PROBLEM:
Copy the lines below exactly as they appear, all of them.

Source data:
»»

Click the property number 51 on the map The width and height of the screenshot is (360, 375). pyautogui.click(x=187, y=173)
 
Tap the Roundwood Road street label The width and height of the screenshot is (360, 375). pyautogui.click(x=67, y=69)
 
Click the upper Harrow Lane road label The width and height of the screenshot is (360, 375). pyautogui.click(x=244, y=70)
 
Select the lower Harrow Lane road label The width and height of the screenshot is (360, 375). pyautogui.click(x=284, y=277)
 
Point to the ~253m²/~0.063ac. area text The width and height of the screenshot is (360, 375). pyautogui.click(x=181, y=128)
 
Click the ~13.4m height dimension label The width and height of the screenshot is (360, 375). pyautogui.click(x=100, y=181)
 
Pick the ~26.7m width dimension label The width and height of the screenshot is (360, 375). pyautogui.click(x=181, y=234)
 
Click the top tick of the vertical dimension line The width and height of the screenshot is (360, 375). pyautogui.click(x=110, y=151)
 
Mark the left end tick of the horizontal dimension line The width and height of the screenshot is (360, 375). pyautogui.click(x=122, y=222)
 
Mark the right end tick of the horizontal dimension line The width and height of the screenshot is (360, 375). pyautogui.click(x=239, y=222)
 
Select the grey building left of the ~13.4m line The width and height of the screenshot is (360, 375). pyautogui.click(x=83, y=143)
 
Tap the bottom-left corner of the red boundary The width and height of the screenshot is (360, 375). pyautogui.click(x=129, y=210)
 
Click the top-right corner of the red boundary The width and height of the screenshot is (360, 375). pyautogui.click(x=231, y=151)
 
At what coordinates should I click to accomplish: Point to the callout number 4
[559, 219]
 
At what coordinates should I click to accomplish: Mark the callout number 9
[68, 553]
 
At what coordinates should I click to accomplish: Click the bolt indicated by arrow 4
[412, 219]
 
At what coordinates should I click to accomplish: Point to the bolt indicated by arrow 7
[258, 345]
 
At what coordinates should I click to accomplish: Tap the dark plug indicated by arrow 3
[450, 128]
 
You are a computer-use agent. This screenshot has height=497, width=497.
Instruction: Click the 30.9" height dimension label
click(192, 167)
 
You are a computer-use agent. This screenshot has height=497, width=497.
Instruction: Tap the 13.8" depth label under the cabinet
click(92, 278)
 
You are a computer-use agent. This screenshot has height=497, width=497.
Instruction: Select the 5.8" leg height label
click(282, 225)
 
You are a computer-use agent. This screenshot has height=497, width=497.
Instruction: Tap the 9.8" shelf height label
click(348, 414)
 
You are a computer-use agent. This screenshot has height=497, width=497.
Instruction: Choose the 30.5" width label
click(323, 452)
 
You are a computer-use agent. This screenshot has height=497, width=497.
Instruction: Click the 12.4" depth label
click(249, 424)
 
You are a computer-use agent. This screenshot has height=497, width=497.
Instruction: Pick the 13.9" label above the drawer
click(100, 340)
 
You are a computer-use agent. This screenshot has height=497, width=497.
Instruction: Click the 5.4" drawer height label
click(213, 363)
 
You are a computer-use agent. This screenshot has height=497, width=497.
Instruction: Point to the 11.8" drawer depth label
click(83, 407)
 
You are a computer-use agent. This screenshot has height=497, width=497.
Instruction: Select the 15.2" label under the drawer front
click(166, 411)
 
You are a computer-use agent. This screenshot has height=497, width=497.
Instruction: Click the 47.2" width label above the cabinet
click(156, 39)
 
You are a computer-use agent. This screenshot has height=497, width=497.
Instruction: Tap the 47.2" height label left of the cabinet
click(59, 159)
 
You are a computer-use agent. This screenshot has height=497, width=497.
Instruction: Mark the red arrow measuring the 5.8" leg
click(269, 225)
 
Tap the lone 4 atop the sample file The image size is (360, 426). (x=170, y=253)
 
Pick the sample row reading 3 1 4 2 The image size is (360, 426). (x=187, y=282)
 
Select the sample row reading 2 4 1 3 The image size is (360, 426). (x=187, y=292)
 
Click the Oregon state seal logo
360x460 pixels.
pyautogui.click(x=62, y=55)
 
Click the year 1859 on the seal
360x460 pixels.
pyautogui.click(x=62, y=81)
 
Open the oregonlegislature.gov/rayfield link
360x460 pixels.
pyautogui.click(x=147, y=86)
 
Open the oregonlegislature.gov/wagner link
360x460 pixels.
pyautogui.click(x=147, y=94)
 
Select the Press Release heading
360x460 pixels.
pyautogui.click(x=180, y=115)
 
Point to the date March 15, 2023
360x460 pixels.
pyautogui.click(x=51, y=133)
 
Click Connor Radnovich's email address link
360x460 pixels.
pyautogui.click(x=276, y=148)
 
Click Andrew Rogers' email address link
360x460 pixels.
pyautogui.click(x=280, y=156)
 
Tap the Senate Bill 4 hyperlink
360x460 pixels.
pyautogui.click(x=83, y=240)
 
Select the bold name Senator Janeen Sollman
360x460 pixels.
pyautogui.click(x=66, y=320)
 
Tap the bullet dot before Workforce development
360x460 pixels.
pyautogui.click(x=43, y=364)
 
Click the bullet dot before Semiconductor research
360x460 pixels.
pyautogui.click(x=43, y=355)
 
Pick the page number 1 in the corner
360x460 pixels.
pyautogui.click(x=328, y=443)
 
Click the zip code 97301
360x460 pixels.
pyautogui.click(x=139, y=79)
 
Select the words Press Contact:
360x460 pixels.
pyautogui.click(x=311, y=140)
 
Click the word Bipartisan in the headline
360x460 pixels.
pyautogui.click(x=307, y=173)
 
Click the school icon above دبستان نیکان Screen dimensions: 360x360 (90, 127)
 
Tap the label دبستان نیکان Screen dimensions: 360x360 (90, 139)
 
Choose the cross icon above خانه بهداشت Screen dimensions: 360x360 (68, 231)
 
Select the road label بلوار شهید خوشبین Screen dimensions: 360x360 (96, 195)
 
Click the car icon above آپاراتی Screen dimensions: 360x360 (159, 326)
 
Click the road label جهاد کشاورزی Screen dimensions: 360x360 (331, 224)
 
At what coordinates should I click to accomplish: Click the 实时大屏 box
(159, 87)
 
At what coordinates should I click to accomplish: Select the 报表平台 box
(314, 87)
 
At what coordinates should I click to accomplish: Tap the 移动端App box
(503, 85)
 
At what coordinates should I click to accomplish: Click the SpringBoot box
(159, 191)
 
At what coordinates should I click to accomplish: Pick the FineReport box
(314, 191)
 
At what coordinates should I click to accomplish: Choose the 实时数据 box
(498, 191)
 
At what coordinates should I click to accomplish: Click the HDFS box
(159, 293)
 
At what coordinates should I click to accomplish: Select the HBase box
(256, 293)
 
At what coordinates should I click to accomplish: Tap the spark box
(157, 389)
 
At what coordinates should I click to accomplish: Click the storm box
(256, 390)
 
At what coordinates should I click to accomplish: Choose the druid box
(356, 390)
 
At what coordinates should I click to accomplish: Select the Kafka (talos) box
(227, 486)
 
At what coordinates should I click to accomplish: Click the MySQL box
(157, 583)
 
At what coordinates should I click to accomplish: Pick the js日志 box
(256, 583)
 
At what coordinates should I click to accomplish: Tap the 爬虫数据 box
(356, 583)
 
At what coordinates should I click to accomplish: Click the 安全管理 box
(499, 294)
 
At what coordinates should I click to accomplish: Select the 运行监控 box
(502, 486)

««

RESULT OF THE EXERCISE:
Click the property number 51 on the map The width and height of the screenshot is (360, 375). pyautogui.click(x=187, y=173)
 
Tap the Roundwood Road street label The width and height of the screenshot is (360, 375). pyautogui.click(x=67, y=69)
 
Click the upper Harrow Lane road label The width and height of the screenshot is (360, 375). pyautogui.click(x=244, y=70)
 
Select the lower Harrow Lane road label The width and height of the screenshot is (360, 375). pyautogui.click(x=284, y=277)
 
Point to the ~253m²/~0.063ac. area text The width and height of the screenshot is (360, 375). pyautogui.click(x=181, y=128)
 
Click the ~13.4m height dimension label The width and height of the screenshot is (360, 375). pyautogui.click(x=100, y=181)
 
Pick the ~26.7m width dimension label The width and height of the screenshot is (360, 375). pyautogui.click(x=181, y=234)
 
Click the top tick of the vertical dimension line The width and height of the screenshot is (360, 375). pyautogui.click(x=110, y=151)
 
Mark the left end tick of the horizontal dimension line The width and height of the screenshot is (360, 375). pyautogui.click(x=122, y=222)
 
Mark the right end tick of the horizontal dimension line The width and height of the screenshot is (360, 375). pyautogui.click(x=239, y=222)
 
Select the grey building left of the ~13.4m line The width and height of the screenshot is (360, 375). pyautogui.click(x=83, y=143)
 
Tap the bottom-left corner of the red boundary The width and height of the screenshot is (360, 375). pyautogui.click(x=129, y=210)
 
Click the top-right corner of the red boundary The width and height of the screenshot is (360, 375). pyautogui.click(x=231, y=151)
 
At what coordinates should I click to accomplish: Point to the callout number 4
[559, 219]
 
At what coordinates should I click to accomplish: Mark the callout number 9
[68, 553]
 
At what coordinates should I click to accomplish: Click the bolt indicated by arrow 4
[412, 219]
 
At what coordinates should I click to accomplish: Point to the bolt indicated by arrow 7
[258, 345]
 
At what coordinates should I click to accomplish: Tap the dark plug indicated by arrow 3
[450, 128]
 
You are a computer-use agent. This screenshot has height=497, width=497.
Instruction: Click the 30.9" height dimension label
click(192, 167)
 
You are a computer-use agent. This screenshot has height=497, width=497.
Instruction: Tap the 13.8" depth label under the cabinet
click(92, 278)
 
You are a computer-use agent. This screenshot has height=497, width=497.
Instruction: Select the 5.8" leg height label
click(282, 225)
 
You are a computer-use agent. This screenshot has height=497, width=497.
Instruction: Tap the 9.8" shelf height label
click(348, 414)
 
You are a computer-use agent. This screenshot has height=497, width=497.
Instruction: Choose the 30.5" width label
click(323, 452)
 
You are a computer-use agent. This screenshot has height=497, width=497.
Instruction: Click the 12.4" depth label
click(249, 424)
 
You are a computer-use agent. This screenshot has height=497, width=497.
Instruction: Pick the 13.9" label above the drawer
click(100, 340)
 
You are a computer-use agent. This screenshot has height=497, width=497.
Instruction: Click the 5.4" drawer height label
click(213, 363)
 
You are a computer-use agent. This screenshot has height=497, width=497.
Instruction: Point to the 11.8" drawer depth label
click(83, 407)
 
You are a computer-use agent. This screenshot has height=497, width=497.
Instruction: Select the 15.2" label under the drawer front
click(166, 411)
 
You are a computer-use agent. This screenshot has height=497, width=497.
Instruction: Click the 47.2" width label above the cabinet
click(156, 39)
 
You are a computer-use agent. This screenshot has height=497, width=497.
Instruction: Tap the 47.2" height label left of the cabinet
click(59, 159)
 
You are a computer-use agent. This screenshot has height=497, width=497.
Instruction: Mark the red arrow measuring the 5.8" leg
click(269, 225)
 
Tap the lone 4 atop the sample file The image size is (360, 426). (x=170, y=253)
 
Pick the sample row reading 3 1 4 2 The image size is (360, 426). (x=187, y=282)
 
Select the sample row reading 2 4 1 3 The image size is (360, 426). (x=187, y=292)
 
Click the Oregon state seal logo
360x460 pixels.
pyautogui.click(x=62, y=55)
 
Click the year 1859 on the seal
360x460 pixels.
pyautogui.click(x=62, y=81)
 
Open the oregonlegislature.gov/rayfield link
360x460 pixels.
pyautogui.click(x=147, y=86)
 
Open the oregonlegislature.gov/wagner link
360x460 pixels.
pyautogui.click(x=147, y=94)
 
Select the Press Release heading
360x460 pixels.
pyautogui.click(x=180, y=115)
 
Point to the date March 15, 2023
360x460 pixels.
pyautogui.click(x=51, y=133)
 
Click Connor Radnovich's email address link
360x460 pixels.
pyautogui.click(x=276, y=148)
 
Click Andrew Rogers' email address link
360x460 pixels.
pyautogui.click(x=280, y=156)
 
Tap the Senate Bill 4 hyperlink
360x460 pixels.
pyautogui.click(x=83, y=240)
 
Select the bold name Senator Janeen Sollman
360x460 pixels.
pyautogui.click(x=66, y=320)
 
Tap the bullet dot before Workforce development
360x460 pixels.
pyautogui.click(x=43, y=364)
 
Click the bullet dot before Semiconductor research
360x460 pixels.
pyautogui.click(x=43, y=355)
 
Pick the page number 1 in the corner
360x460 pixels.
pyautogui.click(x=328, y=443)
 
Click the zip code 97301
360x460 pixels.
pyautogui.click(x=139, y=79)
 
Select the words Press Contact:
360x460 pixels.
pyautogui.click(x=311, y=140)
 
Click the word Bipartisan in the headline
360x460 pixels.
pyautogui.click(x=307, y=173)
 
Click the school icon above دبستان نیکان Screen dimensions: 360x360 (90, 127)
 
Tap the label دبستان نیکان Screen dimensions: 360x360 (90, 139)
 
Choose the cross icon above خانه بهداشت Screen dimensions: 360x360 (68, 231)
 
Select the road label بلوار شهید خوشبین Screen dimensions: 360x360 (96, 195)
 
Click the car icon above آپاراتی Screen dimensions: 360x360 (159, 326)
 
Click the road label جهاد کشاورزی Screen dimensions: 360x360 (331, 224)
 
At what coordinates should I click to accomplish: Click the 实时大屏 box
(159, 87)
 
At what coordinates should I click to accomplish: Select the 报表平台 box
(314, 87)
 
At what coordinates should I click to accomplish: Tap the 移动端App box
(503, 85)
 
At what coordinates should I click to accomplish: Click the SpringBoot box
(159, 191)
 
At what coordinates should I click to accomplish: Pick the FineReport box
(314, 191)
 
At what coordinates should I click to accomplish: Choose the 实时数据 box
(498, 191)
 
At what coordinates should I click to accomplish: Click the HDFS box
(159, 293)
 
At what coordinates should I click to accomplish: Select the HBase box
(256, 293)
 
At what coordinates should I click to accomplish: Tap the spark box
(157, 389)
 
At what coordinates should I click to accomplish: Click the storm box
(256, 390)
 
At what coordinates should I click to accomplish: Choose the druid box
(356, 390)
 
At what coordinates should I click to accomplish: Select the Kafka (talos) box
(227, 486)
 
At what coordinates should I click to accomplish: Click the MySQL box
(157, 583)
 
At what coordinates should I click to accomplish: Pick the js日志 box
(256, 583)
 
At what coordinates should I click to accomplish: Tap the 爬虫数据 box
(356, 583)
 
At what coordinates should I click to accomplish: Click the 安全管理 box
(499, 294)
 
At what coordinates should I click to accomplish: Select the 运行监控 box
(502, 486)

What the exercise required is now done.